Helena Bonham Carter has a similar, if lesser, quality in seeming a busybody, busy with her work, her pie-making, her roach-squashing, always in motion, urging on, helping out, enabling, encouraging. Eventually they mate; they marry; but he is barely present, mumbling assent and slightly leaning forward with a little peck to acknowledge the knot is tied. And back to his work. He's like Jonson's maniac of greed, Volpone: "Good morning to the day—and next, my gold!" For this reason the film seems short and simple. Burton's achievement is that his work has never seemed less fussy. He has always been a master of detail, but it all fits into the whole here, as if everything happened inside a dark box—except for the wonderful short looks outside at the long vistas of narrow streets and the dark skies. (And it is said that the movie otherwise "opens up" the musical—with the insane asylum scene, for instance.) Anyway, what makes this a great movie is its focus, and its utter lack of distraction. And when the camera moves back a long way, those are the best, the most surprising, moments, freezing the scene into a painting. The final shot of Sweeney has been justifiably called a Pietà. Those are self-conscious tableaux, but the movement is swift, the editing is sure.

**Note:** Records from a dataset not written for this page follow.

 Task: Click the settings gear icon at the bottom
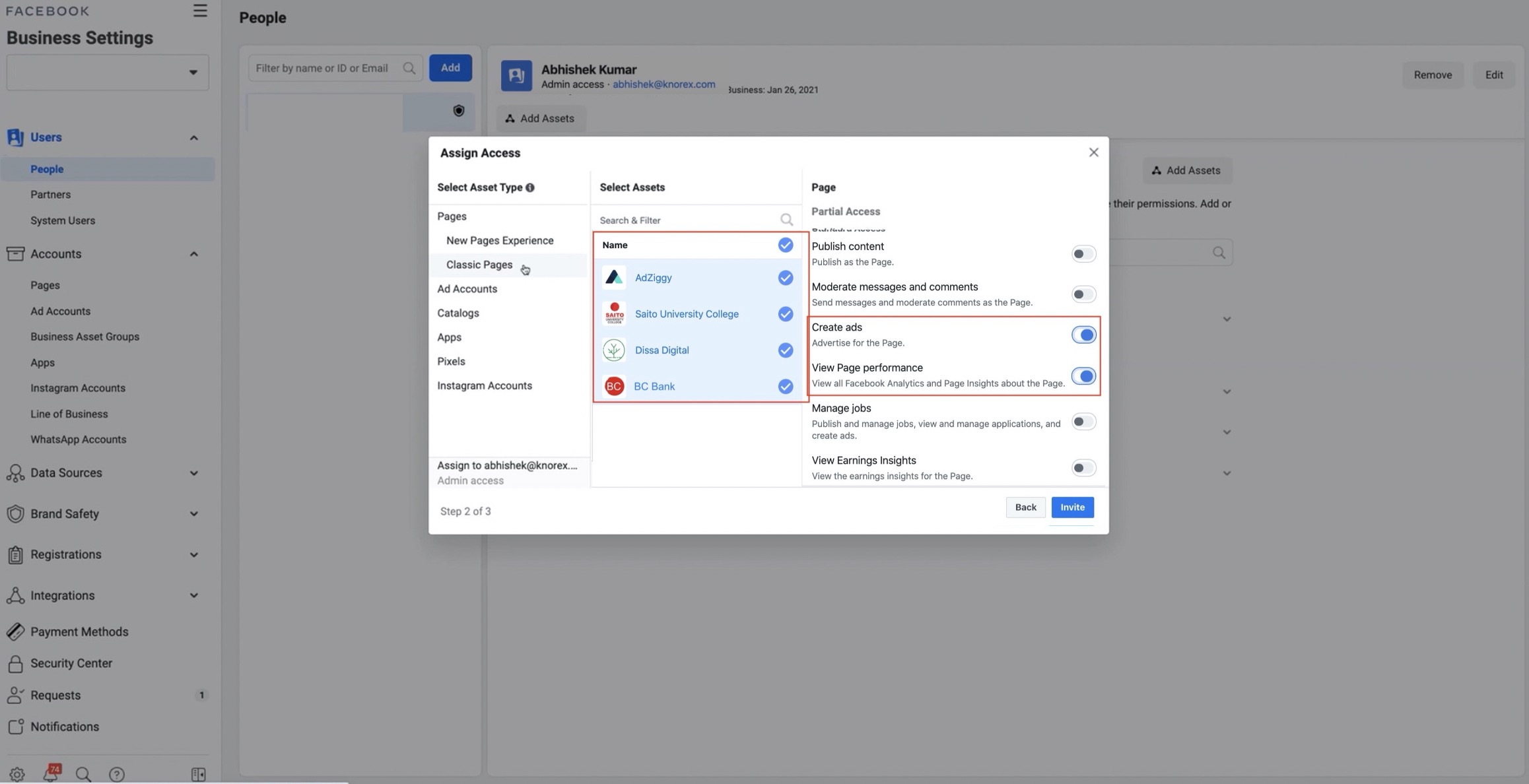17,774
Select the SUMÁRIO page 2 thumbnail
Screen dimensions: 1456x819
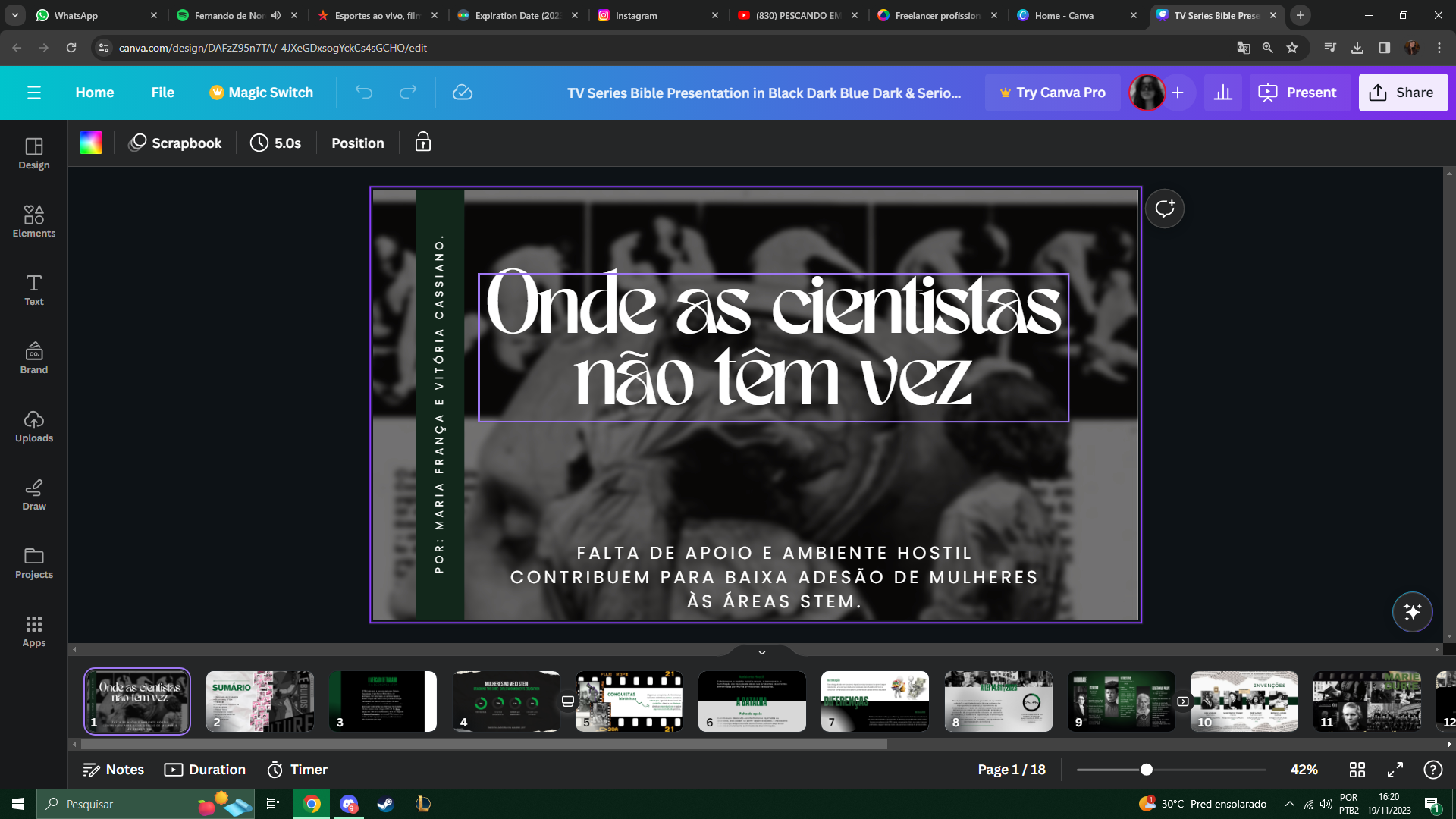pyautogui.click(x=260, y=701)
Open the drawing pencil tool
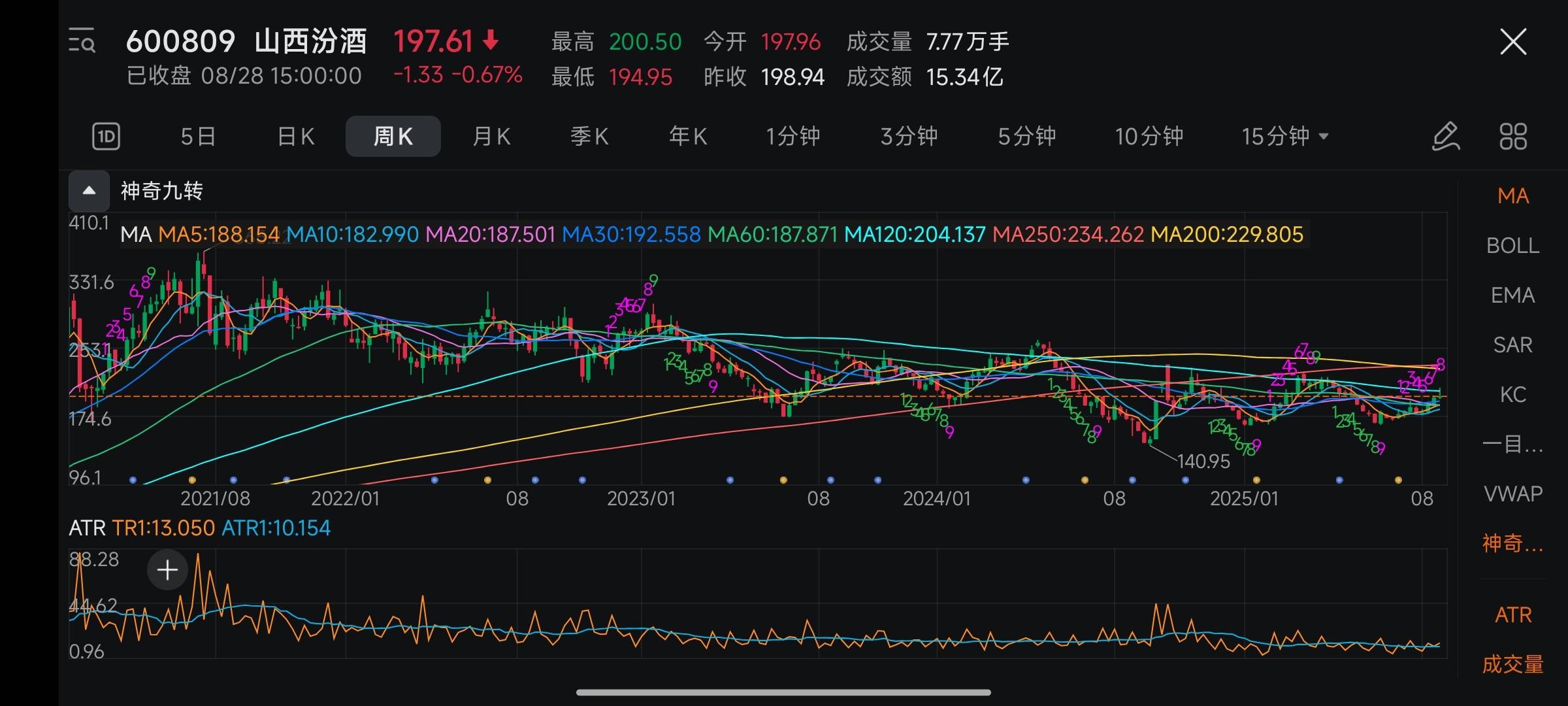 [x=1445, y=137]
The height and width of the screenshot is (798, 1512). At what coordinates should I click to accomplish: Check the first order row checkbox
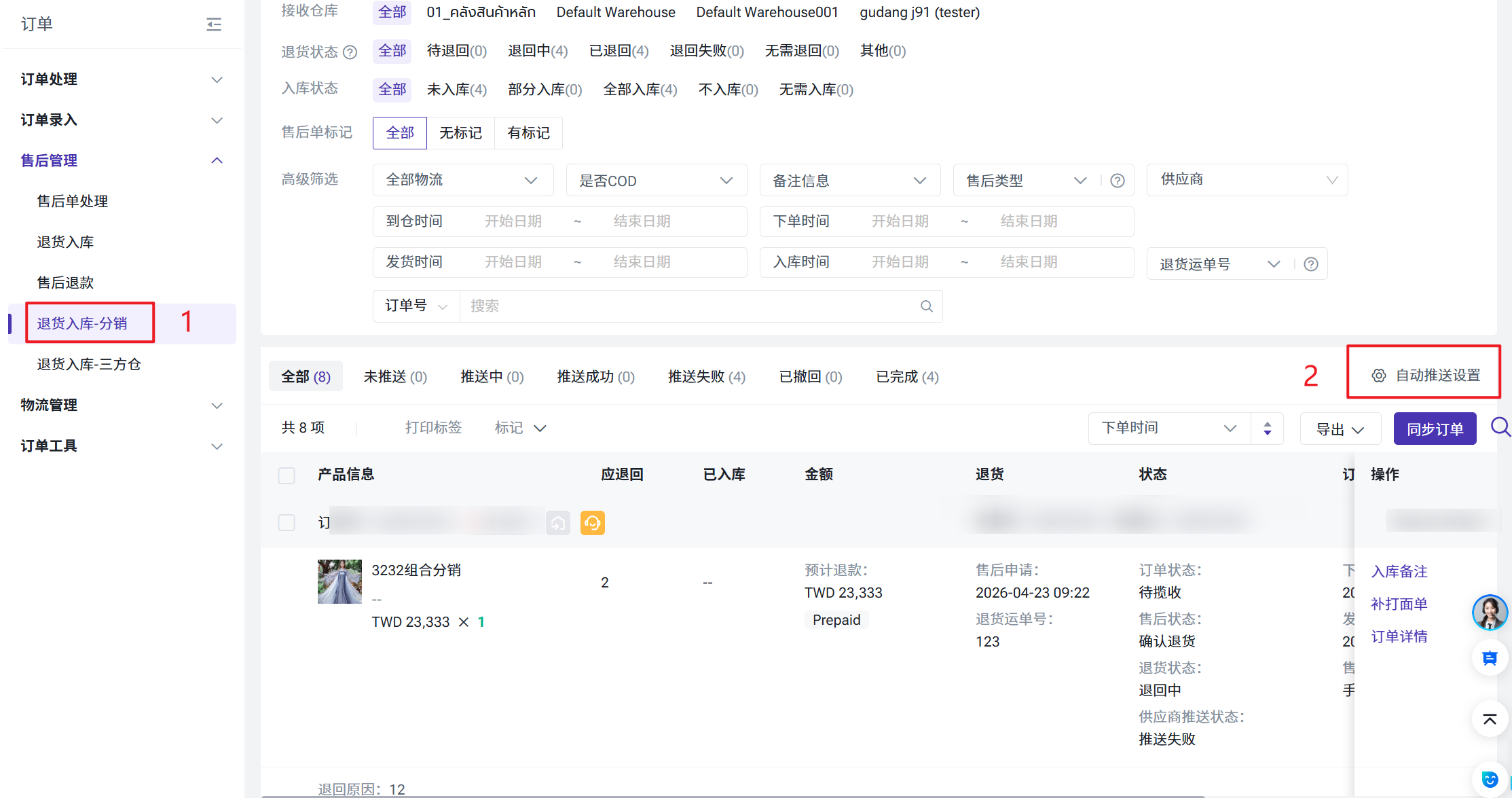(x=287, y=523)
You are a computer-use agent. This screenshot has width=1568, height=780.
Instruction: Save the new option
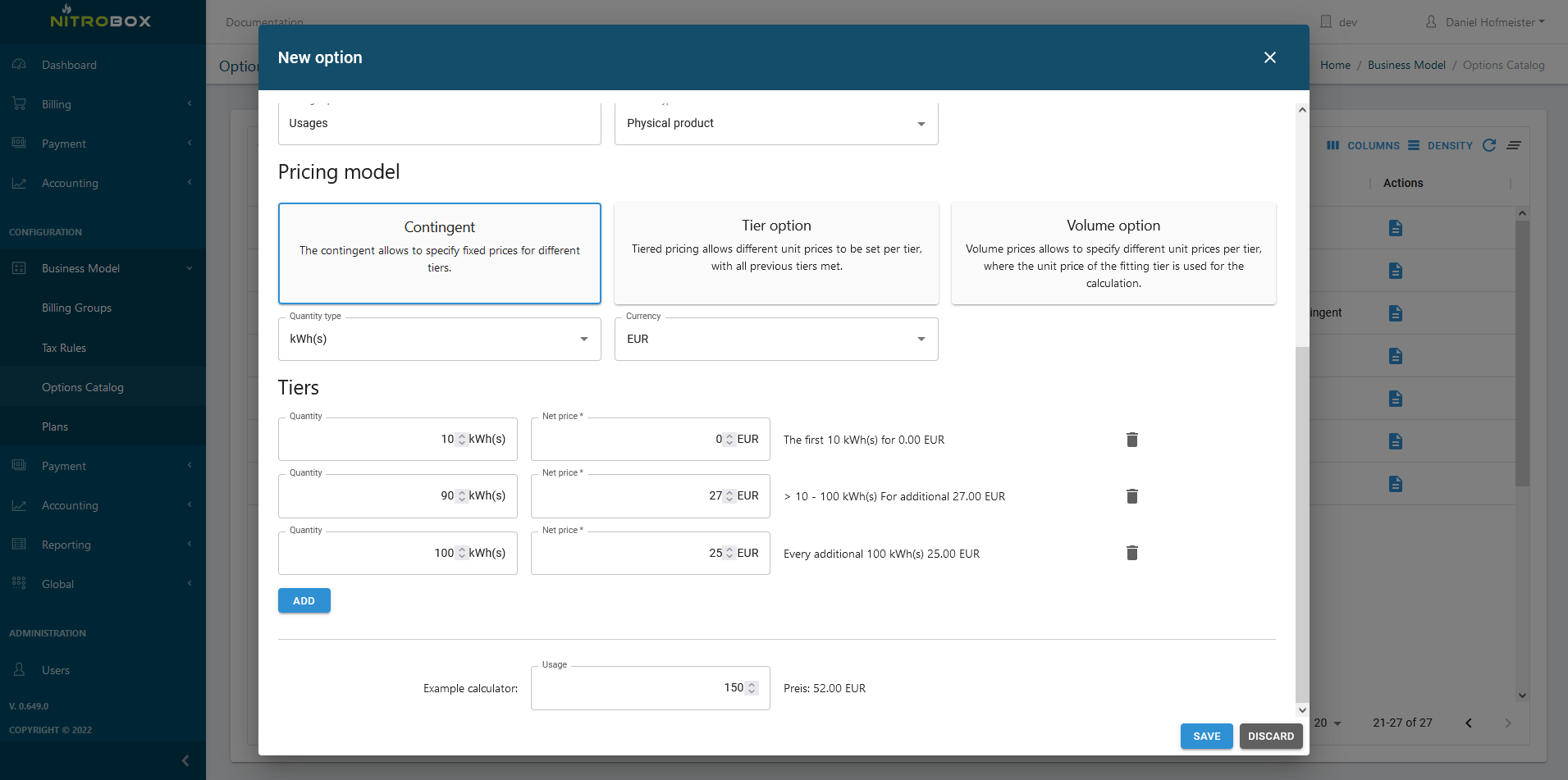[1206, 736]
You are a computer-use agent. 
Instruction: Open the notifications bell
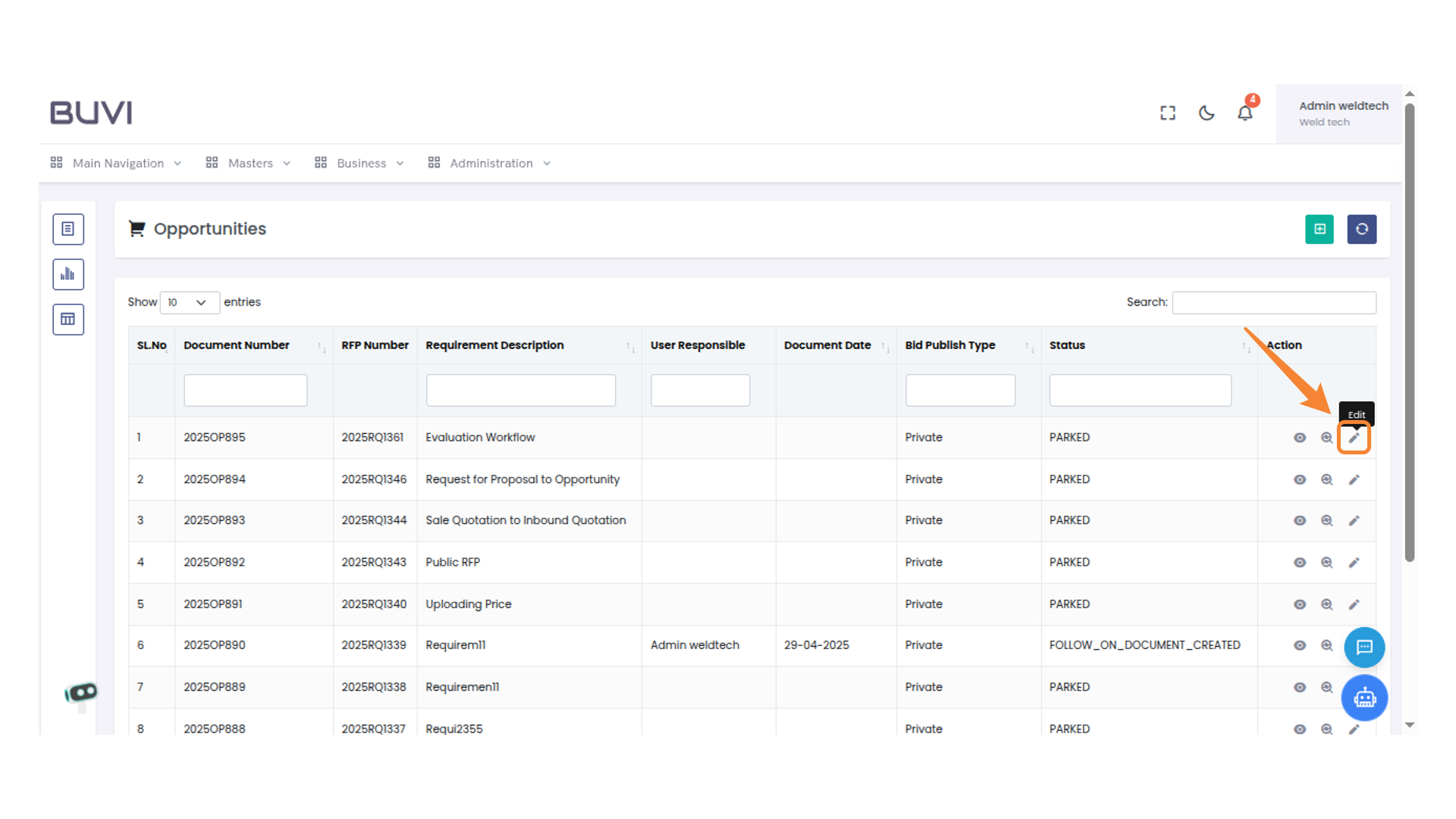pos(1245,113)
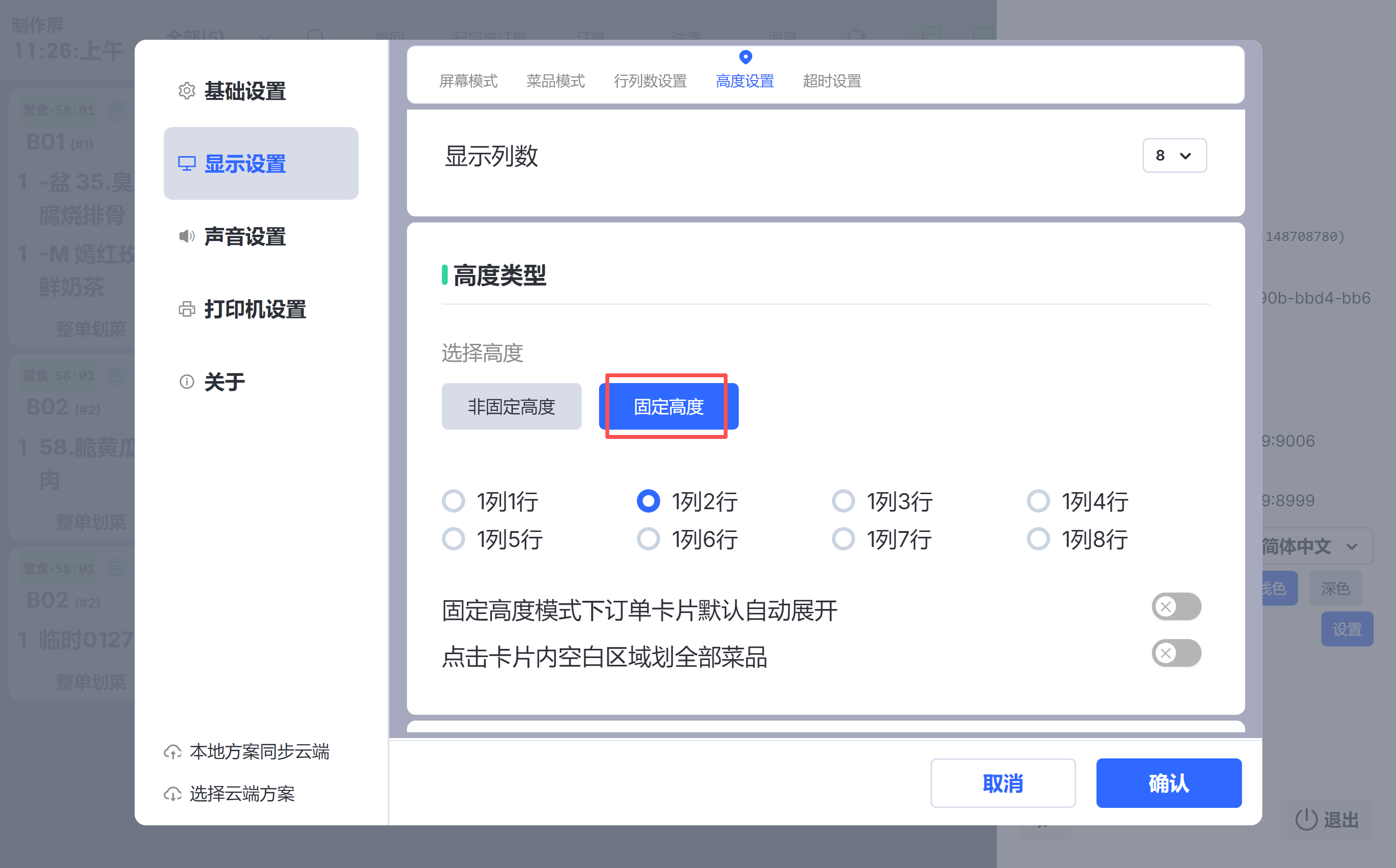This screenshot has width=1396, height=868.
Task: Select the 1列3行 radio option
Action: (x=843, y=500)
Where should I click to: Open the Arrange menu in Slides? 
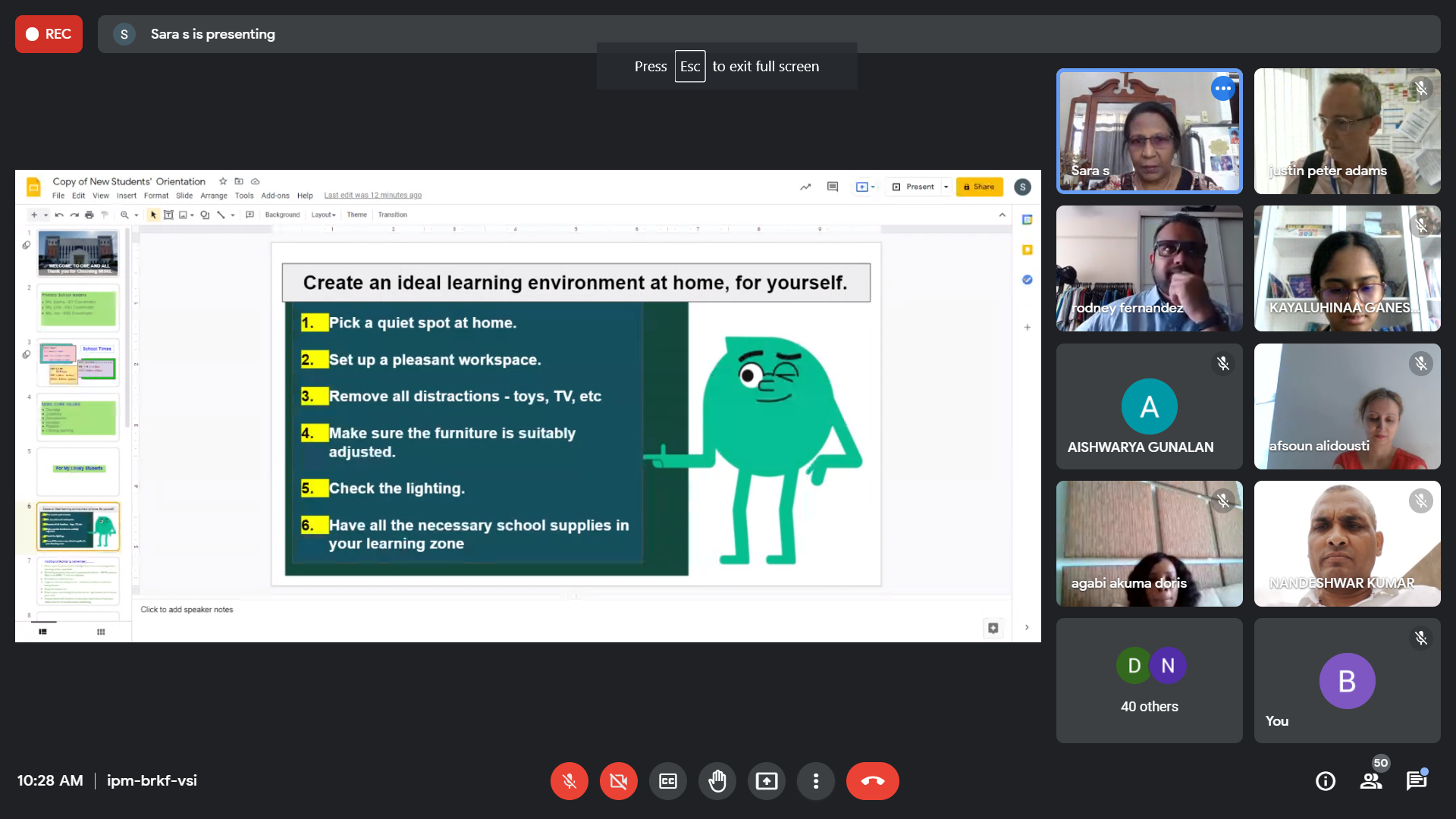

This is a Victorian costume show--a horrible permutation of the Dickensian vision of the workhouse, the orphan, the perversion of justice, the greed of the powerful, the dominance of the wicked man, the long suffering of the weak, the reversal of fortune. I'm not clear why Sondheim is reckoned such a superior writer of musicals, so original. Is this original, or just a logical extreme? Isn't every ugly thing turned into a musical now; haven't musicals been dark from The Threepenny Opera to Les Miz and beyond? Sondheim's lyrics sometimes seem prosy and repetitious, his tunes lightweight. Is it a sign of sophistication that Sondheim's tunes aren't catchy—or just a sign that he hasn't the gift of writing catchy tunes? None of that finally matters though, because whatever failings Sondheim may have as a pure maker of musicals all the better enable Tim Burton to make Sweeney Todd his own: Sondheim's music does not overwhelm his film but simply blends into it.

There isn't much more to say. Why do I like this? I don't. It's horrific. Like another of the year's best American films that's also ugly and violent—No Country for Old Men—it's just wonderfully crafted. Cocteau said Art produces ugly things which most of the time become beautiful; fashion produces beautiful things that most of the time become ugly. Which is Burton's Sweeney Todd? Perhaps a work of art; and so even its horror in our topsy-turvy world may become beautiful.